Perplexity has introduced BrowseSafe-Bench, a benchmark and fine-tuned detection model aimed at strengthening the security of browser-based AI agents. The feature is targeted at researchers, browser developers, and organizations deploying AI agents within web environments, addressing the increasing risk of prompt injection and adversarial attacks in agentic browsing workflows. BrowseSafe-Bench and its associated model are publicly available for the research community to evaluate and improve security measures.
Today we're releasing BrowseSafe and BrowseSafe-Bench: an open-source detection model and benchmark to catch and prevent malicious prompt-injection instructions in real-time.https://t.co/TutfaBnTte
— Perplexity (@perplexity_ai) December 2, 2025
This release is notable because it provides a comprehensive evaluation environment for detecting complex, real-world attacks on browser agents, which can interpret and interact with web content on behalf of users. The benchmark simulates sophisticated threat scenarios by varying attack type, injection strategy, and linguistic style, reflecting the diversity and subtlety of actual adversarial payloads encountered online. The detection model, based on a Mixture-of-Experts architecture (Qwen-30B-A3B-Instruct-2507), demonstrates state-of-the-art performance (F1 0.91) while maintaining the speed required for real-time web browsing.

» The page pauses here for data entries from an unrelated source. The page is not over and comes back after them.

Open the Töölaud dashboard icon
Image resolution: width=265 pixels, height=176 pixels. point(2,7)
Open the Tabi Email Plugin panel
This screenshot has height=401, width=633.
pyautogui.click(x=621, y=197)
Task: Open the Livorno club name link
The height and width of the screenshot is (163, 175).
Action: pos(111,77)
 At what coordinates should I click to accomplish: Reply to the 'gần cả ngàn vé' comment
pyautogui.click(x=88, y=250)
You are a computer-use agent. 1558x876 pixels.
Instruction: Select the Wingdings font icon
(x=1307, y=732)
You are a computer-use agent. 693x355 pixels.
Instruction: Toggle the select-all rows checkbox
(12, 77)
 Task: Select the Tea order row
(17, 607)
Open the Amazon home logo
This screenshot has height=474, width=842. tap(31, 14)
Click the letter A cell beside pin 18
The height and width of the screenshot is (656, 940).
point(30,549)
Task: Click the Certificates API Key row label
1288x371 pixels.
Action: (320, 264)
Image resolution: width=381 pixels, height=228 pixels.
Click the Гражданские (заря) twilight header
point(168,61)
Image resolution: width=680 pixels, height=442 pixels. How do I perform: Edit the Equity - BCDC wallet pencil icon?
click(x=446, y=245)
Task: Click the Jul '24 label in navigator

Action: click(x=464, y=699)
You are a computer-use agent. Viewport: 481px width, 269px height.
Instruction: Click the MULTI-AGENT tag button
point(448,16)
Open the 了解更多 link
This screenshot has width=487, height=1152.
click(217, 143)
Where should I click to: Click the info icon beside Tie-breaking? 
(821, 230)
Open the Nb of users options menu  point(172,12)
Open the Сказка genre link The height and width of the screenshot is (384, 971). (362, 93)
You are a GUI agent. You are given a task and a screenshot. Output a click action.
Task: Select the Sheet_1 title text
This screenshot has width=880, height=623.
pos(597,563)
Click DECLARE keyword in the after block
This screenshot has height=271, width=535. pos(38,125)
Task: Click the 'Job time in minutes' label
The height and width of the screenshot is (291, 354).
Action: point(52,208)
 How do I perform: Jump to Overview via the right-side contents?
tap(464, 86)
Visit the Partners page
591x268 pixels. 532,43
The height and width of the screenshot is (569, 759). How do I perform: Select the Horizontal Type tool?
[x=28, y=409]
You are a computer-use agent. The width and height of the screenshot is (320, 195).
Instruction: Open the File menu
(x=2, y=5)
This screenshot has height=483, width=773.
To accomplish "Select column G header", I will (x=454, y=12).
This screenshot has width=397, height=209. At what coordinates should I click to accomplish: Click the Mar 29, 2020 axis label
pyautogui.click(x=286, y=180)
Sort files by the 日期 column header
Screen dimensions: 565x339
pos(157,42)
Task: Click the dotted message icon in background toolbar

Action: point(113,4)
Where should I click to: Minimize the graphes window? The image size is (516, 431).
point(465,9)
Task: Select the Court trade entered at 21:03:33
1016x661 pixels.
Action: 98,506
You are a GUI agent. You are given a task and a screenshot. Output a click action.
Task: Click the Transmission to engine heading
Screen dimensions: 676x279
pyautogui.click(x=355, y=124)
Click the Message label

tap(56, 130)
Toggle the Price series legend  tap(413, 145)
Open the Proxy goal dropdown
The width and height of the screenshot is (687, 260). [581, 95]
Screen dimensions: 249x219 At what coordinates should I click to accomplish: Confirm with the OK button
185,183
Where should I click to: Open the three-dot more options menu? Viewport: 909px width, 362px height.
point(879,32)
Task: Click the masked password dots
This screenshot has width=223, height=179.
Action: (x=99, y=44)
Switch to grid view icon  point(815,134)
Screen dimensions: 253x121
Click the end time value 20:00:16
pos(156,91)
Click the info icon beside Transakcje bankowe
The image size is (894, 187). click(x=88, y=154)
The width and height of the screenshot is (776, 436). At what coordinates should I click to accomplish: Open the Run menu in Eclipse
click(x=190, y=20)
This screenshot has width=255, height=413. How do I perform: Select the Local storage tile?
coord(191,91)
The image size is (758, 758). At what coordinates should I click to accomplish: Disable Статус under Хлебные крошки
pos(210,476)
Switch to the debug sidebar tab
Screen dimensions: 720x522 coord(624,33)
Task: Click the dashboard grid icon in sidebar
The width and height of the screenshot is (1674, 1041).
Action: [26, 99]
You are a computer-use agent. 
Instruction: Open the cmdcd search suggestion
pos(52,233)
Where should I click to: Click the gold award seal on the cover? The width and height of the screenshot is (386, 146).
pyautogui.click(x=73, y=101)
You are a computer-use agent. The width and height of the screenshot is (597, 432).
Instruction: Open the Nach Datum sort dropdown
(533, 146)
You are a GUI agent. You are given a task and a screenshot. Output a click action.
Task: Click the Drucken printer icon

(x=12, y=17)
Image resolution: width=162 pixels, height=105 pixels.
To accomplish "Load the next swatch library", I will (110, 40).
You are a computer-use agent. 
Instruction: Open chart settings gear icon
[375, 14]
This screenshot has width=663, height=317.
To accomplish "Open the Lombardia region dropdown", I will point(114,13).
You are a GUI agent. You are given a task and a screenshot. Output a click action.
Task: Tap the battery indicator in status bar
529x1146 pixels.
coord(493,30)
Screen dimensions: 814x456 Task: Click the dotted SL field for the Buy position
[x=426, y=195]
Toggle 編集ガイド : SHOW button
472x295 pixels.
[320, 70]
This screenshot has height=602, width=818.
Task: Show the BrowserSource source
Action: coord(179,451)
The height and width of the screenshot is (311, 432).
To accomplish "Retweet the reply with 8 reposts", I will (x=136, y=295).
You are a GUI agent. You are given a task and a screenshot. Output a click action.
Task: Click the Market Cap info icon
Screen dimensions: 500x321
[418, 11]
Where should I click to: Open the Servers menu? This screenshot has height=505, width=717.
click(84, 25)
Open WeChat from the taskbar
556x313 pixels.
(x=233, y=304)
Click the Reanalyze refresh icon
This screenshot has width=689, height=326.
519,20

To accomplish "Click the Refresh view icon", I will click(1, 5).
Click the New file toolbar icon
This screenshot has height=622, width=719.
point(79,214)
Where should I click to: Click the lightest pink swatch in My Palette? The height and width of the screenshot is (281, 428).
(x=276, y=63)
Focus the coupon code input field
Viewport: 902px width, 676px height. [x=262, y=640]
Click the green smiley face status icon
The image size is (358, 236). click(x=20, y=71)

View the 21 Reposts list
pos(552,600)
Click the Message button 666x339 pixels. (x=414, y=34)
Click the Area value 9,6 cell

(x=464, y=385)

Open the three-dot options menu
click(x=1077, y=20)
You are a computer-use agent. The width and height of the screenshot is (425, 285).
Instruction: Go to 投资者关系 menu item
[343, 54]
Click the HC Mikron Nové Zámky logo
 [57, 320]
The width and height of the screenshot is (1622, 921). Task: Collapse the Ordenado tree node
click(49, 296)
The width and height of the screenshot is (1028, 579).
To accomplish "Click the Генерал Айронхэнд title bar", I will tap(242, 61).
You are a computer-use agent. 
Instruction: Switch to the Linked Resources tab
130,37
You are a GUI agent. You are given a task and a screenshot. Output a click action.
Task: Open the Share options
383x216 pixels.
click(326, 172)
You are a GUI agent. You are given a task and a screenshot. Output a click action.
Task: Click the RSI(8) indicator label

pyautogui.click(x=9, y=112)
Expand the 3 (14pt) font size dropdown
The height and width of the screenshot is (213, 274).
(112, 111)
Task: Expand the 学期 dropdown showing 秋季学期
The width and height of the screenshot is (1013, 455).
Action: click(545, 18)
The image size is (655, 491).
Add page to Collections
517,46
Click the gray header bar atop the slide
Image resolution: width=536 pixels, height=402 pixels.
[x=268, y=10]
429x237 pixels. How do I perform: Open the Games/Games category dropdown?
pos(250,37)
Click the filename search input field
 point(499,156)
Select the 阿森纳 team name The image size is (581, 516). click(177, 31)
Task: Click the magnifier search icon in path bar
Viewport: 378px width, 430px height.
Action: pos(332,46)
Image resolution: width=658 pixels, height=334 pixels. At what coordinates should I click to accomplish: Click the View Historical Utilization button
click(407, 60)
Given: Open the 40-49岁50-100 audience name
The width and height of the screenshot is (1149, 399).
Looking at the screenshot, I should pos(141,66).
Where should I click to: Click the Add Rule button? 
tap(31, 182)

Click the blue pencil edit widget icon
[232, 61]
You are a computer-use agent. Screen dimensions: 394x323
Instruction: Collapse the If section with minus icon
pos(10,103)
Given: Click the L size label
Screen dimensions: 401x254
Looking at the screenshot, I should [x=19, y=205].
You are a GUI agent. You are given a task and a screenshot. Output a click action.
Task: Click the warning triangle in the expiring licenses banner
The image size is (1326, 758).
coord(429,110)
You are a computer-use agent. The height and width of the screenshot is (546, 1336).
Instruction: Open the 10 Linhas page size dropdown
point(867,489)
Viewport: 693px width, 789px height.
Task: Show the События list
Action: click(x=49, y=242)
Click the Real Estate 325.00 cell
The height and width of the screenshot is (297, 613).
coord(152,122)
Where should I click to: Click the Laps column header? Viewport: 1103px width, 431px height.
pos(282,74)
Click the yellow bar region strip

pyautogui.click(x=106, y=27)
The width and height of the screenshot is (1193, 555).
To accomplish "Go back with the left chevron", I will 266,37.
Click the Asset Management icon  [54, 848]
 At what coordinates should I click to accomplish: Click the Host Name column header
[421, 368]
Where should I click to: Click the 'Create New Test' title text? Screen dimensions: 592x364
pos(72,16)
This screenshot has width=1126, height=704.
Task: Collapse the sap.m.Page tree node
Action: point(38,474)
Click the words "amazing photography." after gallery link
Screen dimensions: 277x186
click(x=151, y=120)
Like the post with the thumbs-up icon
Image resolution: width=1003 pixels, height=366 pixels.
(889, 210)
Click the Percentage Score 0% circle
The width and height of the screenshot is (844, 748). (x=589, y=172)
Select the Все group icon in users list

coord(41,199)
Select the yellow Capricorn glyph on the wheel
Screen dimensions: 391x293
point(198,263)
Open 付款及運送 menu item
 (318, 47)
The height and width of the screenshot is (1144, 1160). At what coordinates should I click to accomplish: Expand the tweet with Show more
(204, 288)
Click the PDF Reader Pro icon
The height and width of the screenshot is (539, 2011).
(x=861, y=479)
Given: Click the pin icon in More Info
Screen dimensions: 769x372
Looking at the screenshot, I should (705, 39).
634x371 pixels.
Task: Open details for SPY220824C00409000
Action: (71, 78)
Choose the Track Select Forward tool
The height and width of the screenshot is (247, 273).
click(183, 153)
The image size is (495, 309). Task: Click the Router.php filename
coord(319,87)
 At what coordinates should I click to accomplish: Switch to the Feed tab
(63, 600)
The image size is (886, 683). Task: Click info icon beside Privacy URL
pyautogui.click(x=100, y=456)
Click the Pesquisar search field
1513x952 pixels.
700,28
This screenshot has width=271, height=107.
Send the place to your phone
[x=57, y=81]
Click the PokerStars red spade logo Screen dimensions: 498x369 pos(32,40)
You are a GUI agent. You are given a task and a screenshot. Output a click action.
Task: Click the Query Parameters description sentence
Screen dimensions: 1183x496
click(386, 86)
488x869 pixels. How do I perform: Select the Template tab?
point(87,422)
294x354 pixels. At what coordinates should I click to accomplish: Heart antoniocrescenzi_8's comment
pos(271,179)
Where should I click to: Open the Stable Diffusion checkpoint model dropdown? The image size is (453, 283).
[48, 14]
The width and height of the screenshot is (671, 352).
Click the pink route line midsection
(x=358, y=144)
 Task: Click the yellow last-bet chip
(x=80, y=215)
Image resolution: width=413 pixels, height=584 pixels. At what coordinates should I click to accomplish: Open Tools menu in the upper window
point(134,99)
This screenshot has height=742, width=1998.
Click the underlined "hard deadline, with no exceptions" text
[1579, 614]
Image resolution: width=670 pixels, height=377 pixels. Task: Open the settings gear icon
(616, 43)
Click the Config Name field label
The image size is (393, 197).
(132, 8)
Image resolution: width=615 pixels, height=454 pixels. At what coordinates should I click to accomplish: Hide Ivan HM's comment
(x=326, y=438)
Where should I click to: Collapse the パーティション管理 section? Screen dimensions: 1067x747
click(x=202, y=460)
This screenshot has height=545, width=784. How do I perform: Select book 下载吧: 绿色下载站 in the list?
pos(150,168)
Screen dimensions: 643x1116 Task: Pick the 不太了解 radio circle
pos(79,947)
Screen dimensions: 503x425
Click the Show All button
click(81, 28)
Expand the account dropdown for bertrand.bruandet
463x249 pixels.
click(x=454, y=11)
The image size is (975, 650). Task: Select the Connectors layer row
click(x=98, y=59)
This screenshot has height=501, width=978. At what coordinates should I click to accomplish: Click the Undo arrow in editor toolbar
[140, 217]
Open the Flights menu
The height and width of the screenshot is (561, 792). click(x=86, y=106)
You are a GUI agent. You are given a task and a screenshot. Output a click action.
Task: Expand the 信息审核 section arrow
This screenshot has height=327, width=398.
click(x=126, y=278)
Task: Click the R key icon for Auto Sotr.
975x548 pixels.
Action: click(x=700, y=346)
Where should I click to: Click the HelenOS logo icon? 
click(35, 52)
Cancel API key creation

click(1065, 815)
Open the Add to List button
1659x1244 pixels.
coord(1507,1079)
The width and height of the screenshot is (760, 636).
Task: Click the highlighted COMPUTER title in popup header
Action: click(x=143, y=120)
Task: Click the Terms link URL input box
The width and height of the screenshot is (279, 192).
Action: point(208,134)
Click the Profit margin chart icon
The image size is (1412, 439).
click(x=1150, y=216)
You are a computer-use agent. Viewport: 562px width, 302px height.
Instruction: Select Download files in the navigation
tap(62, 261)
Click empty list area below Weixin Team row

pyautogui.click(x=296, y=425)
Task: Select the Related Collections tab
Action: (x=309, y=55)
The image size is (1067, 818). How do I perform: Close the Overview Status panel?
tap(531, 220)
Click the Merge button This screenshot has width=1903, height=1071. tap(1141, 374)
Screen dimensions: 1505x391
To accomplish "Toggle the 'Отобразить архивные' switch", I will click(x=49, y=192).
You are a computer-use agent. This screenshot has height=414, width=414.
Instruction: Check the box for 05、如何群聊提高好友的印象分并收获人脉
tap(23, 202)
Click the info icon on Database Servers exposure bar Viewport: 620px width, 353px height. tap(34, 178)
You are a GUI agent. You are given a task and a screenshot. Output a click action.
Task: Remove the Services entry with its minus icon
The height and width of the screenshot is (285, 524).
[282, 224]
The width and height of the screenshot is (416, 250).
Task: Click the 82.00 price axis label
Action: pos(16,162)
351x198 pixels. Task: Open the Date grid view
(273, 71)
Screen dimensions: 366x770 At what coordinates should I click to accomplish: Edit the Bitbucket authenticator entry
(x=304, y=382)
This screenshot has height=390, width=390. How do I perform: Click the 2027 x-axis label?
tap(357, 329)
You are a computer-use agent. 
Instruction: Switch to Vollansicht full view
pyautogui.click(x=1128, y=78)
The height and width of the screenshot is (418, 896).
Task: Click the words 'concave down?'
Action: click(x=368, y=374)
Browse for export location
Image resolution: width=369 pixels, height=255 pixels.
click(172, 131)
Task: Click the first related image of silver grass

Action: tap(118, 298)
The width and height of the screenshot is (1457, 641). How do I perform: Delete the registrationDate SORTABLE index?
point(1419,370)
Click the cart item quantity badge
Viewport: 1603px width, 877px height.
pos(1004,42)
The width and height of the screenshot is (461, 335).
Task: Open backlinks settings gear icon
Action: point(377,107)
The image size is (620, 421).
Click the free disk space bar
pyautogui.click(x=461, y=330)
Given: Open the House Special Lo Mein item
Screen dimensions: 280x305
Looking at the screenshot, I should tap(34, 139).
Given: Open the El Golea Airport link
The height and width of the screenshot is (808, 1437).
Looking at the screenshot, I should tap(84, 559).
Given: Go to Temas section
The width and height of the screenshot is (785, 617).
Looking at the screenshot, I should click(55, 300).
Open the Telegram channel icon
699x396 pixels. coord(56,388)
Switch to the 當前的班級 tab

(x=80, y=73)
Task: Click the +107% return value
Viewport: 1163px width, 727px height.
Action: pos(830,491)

Perplexity’s approach combines defense-in-depth, including asynchronous hybrid detection and dynamic retraining via flagged boundary cases, to adapt to evolving threats. Early reactions from the research community highlight the benchmark's realism and the model’s robust performance. The availability of the dataset and model fosters collaboration and transparency, setting a new standard for browser agent security.